Institute of computational linguistics "Antonio Zampolli" (ILC)

Expertise

The research and development activities of ILC fall into four main areas of expertise:

Digital Humanities
Development of models, methods and techniques for the preservation, intelligent use, linguistic study (diachronic, synchronic, comparative) and philological study (ecdotic and interpretative) of texts of interest to the Social Sciences and Humanities, with a focus on historical and literary texts.
The acquisitions and knowledge of the Computer Sciences are combined with the methodological approaches and theoretical models of Text Analysis and Philology, thus contributing to the transformation of the ways in which literary, archival and library documents are preserved, used, studied and published.
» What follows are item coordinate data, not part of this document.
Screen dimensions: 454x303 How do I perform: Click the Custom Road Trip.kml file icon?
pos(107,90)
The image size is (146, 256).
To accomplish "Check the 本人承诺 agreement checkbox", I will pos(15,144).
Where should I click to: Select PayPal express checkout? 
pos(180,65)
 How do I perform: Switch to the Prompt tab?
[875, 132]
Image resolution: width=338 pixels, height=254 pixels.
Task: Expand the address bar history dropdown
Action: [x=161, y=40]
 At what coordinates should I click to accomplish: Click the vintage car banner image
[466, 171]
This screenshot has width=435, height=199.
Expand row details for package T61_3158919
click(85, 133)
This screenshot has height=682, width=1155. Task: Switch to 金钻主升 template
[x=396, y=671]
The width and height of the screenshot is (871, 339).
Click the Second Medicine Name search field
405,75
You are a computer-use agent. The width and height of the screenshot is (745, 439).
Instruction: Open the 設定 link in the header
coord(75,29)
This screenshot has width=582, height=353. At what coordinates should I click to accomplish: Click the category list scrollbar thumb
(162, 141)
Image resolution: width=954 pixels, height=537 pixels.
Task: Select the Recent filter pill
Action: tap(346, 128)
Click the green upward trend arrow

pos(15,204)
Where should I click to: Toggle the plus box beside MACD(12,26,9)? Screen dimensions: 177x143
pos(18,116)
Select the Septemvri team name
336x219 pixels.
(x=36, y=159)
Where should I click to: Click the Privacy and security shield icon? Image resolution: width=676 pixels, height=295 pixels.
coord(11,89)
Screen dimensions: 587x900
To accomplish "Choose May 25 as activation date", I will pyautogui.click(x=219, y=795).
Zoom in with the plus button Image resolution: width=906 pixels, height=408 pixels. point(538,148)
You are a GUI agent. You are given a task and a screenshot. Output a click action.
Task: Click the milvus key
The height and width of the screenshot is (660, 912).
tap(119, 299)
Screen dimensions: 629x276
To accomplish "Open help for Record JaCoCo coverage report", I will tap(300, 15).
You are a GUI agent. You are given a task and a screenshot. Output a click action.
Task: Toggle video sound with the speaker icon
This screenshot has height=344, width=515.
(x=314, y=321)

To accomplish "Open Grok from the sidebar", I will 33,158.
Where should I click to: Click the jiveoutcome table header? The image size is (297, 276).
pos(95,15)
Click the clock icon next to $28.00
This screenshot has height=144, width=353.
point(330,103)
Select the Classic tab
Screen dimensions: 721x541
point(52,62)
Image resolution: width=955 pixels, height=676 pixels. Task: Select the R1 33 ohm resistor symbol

Natural Language Processing and Knowledge Management
Development of methods, models and techniques based on symbolic and probabilistic algorithms and neural networks for Natural Language Processing (NLP) tasks in its different varieties of use and with a focus on the Italian language, and for the extraction and representation of knowledge encoded within texts.
The technological solutions proposed meet the needs of "intelligent" information research and management within large document bases in continuous evolution and can be used in numerous applications to meet the needs of society.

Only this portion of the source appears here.